↓↓↓

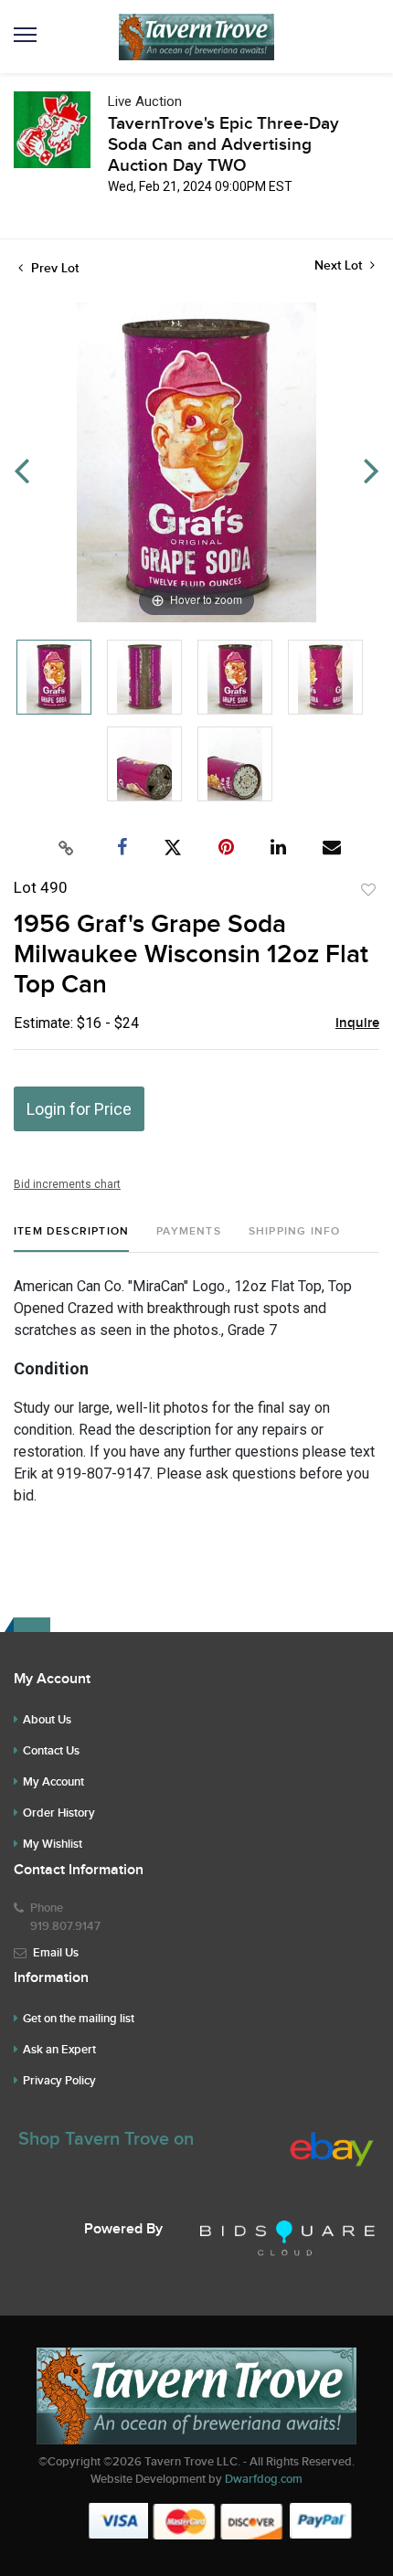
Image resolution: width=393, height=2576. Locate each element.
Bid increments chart (67, 1184)
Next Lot (340, 265)
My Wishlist (52, 1844)
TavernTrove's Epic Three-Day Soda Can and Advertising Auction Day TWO (223, 144)
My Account (53, 1782)
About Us (47, 1719)
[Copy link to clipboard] (67, 848)
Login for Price (79, 1108)
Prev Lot (53, 268)
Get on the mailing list (78, 2018)
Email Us (56, 1952)
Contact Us (51, 1751)
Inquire (357, 1023)
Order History (59, 1813)
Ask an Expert (59, 2049)
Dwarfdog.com (264, 2479)
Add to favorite (368, 890)
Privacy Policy (59, 2080)
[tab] (71, 1238)
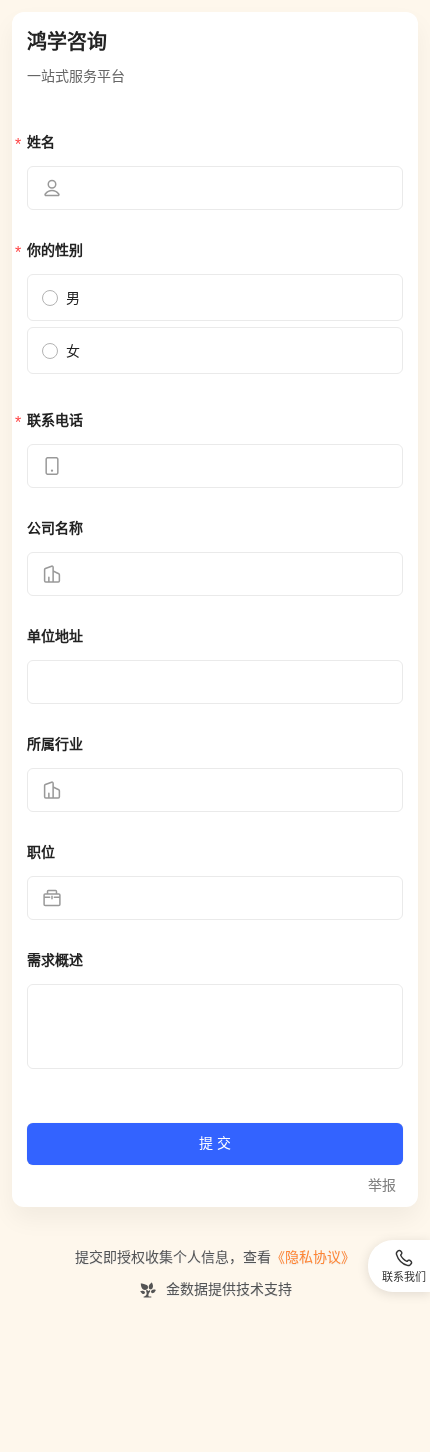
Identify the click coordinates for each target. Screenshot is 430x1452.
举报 (382, 1185)
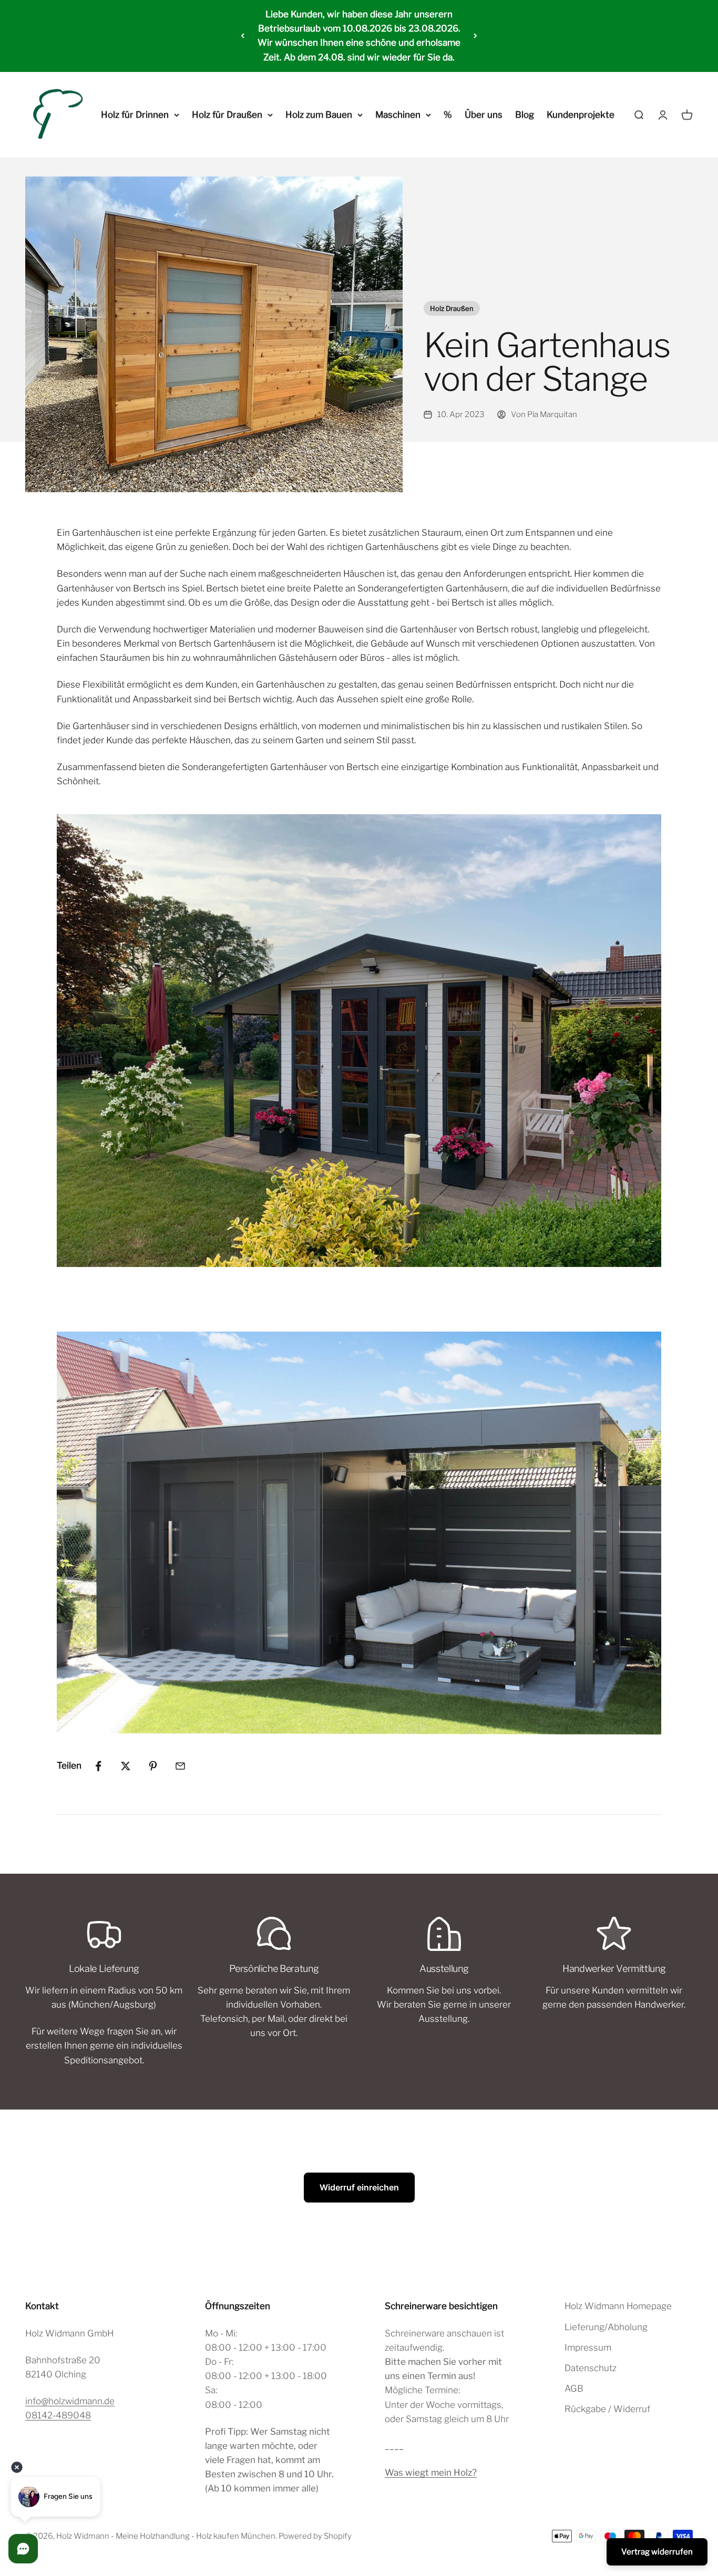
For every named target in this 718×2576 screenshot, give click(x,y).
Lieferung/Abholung (606, 2327)
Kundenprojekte (580, 114)
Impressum (588, 2347)
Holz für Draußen (227, 114)
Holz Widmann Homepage (618, 2306)
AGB (574, 2388)
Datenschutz (591, 2368)
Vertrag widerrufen (657, 2552)
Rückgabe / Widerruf (607, 2409)
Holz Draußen (452, 308)
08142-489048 (58, 2415)
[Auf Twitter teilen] (125, 1766)
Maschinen (397, 114)
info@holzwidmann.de (70, 2401)
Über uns (483, 114)
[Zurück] (242, 36)
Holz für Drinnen (135, 114)
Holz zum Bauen (318, 114)
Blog (524, 114)
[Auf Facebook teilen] (98, 1766)
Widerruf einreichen (359, 2187)
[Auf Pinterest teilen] (152, 1766)
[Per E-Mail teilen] (180, 1766)
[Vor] (475, 36)
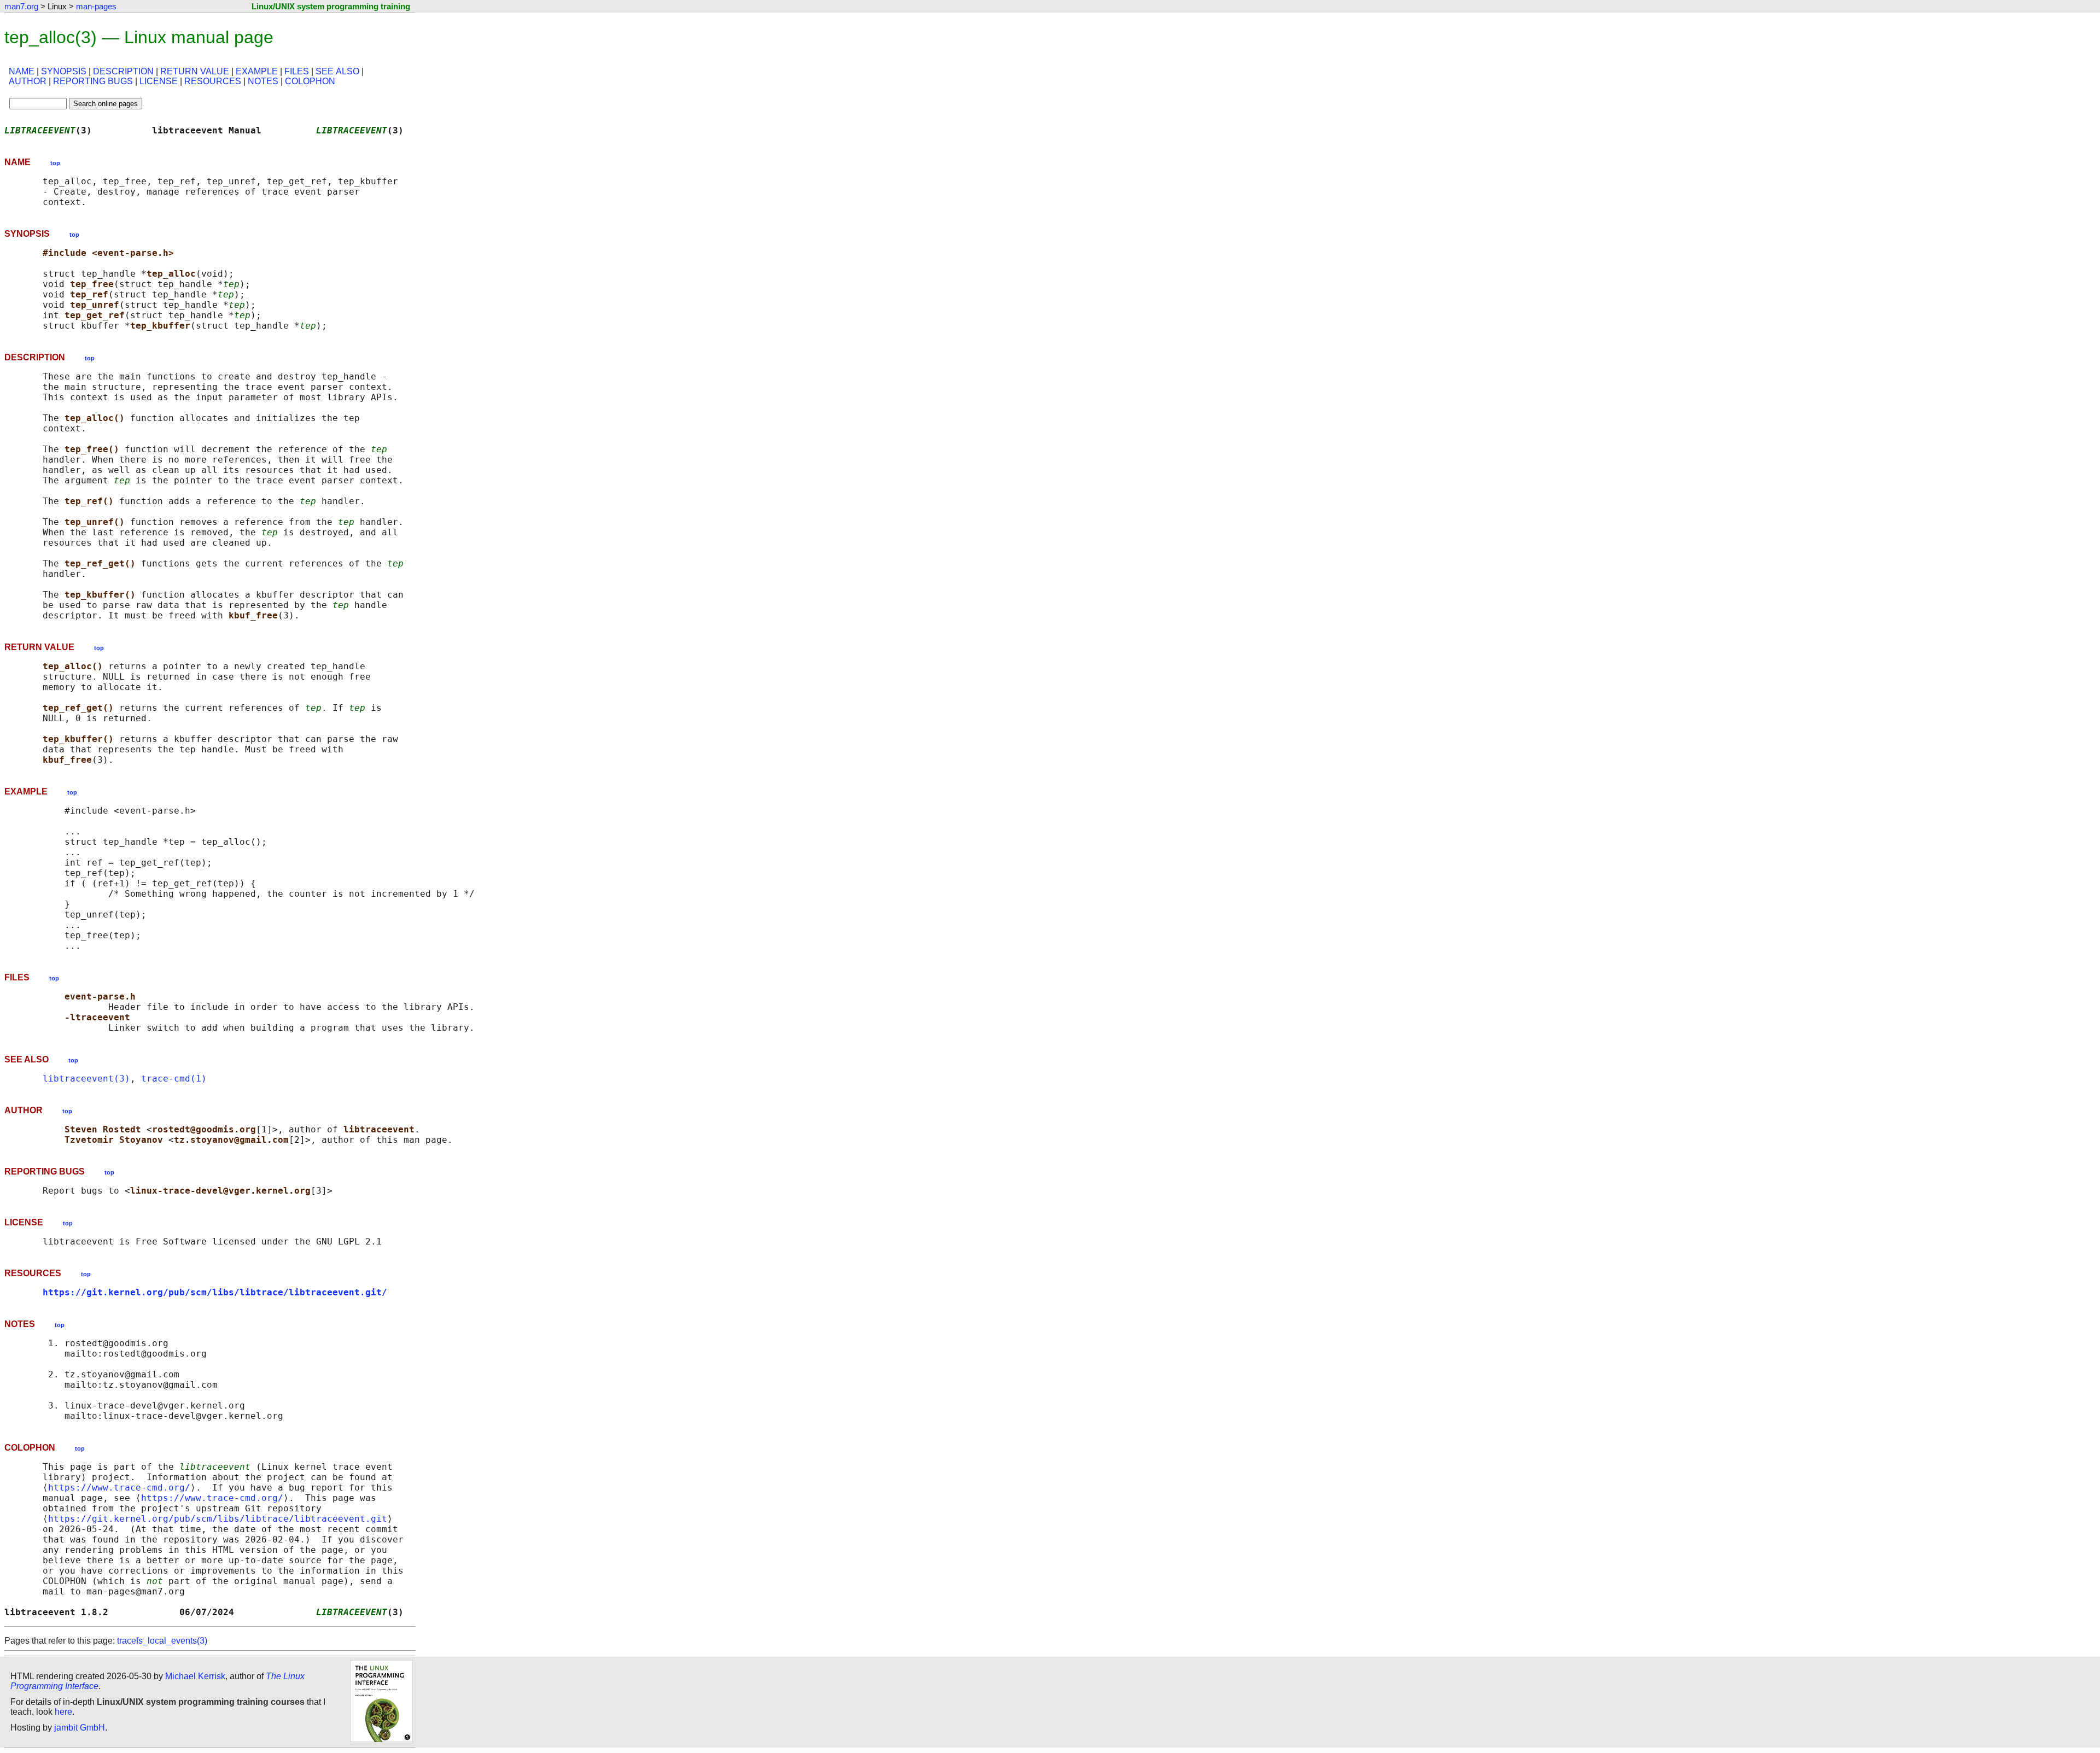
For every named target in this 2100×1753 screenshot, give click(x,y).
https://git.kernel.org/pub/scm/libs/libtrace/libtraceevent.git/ (215, 1292)
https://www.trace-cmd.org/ (119, 1487)
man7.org (21, 6)
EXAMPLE (257, 71)
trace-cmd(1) (174, 1078)
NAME (21, 71)
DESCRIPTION (123, 71)
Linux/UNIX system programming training (331, 6)
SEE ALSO (337, 71)
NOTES (263, 81)
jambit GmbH (79, 1727)
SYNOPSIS (63, 71)
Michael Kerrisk (195, 1676)
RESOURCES (212, 81)
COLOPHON (310, 81)
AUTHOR (27, 81)
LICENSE (158, 81)
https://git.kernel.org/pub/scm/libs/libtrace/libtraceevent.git (217, 1519)
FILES (296, 71)
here (63, 1711)
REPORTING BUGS (93, 81)
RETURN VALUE (194, 71)
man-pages (96, 6)
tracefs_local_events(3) (162, 1640)
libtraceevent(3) (86, 1078)
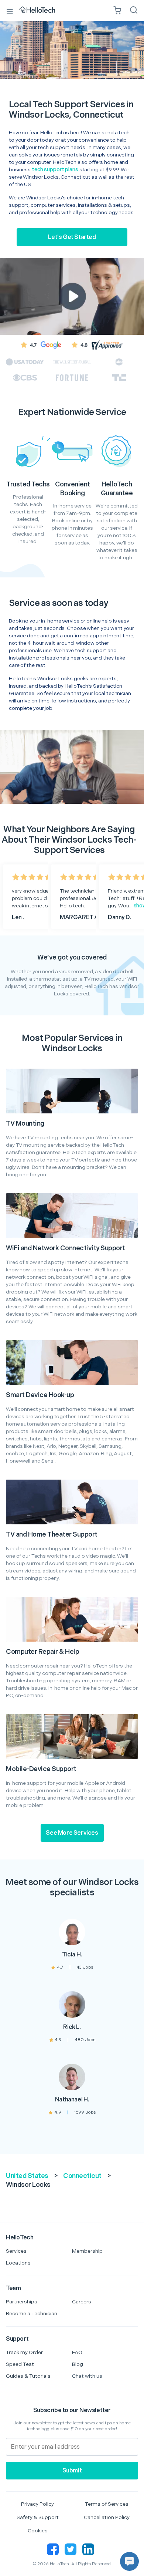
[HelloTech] (42, 10)
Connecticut (82, 2176)
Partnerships (21, 2302)
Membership (87, 2251)
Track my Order (24, 2352)
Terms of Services (106, 2504)
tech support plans (55, 169)
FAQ (77, 2352)
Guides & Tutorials (28, 2376)
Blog (77, 2364)
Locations (18, 2263)
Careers (81, 2302)
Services (16, 2251)
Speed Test (20, 2364)
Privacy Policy (37, 2504)
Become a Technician (31, 2313)
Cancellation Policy (107, 2517)
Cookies (38, 2531)
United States (27, 2176)
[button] (129, 2561)
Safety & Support (38, 2517)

↑↑↑

ASSIGNMENT: Print nothing except the lines above from the one containing "Contact Us (51, 1751)" down to the one containing "Kundenprojekte (580, 114)", both included, exactly as written and free of pictures.

ANSWER BOX:
Contact Us (51, 1751)
Inquire (357, 1023)
Order History (59, 1813)
Ask an Expert (59, 2049)
Dwarfdog.com (264, 2479)
Add to favorite (368, 890)
Privacy Policy (59, 2080)
[tab] (71, 1238)
Identify the click coordinates for each target. Screenshot is 430x1452.
举报 (382, 1185)
For every named target in this 718×2576 screenshot, give click(x,y).
Lieferung/Abholung (606, 2327)
Kundenprojekte (580, 114)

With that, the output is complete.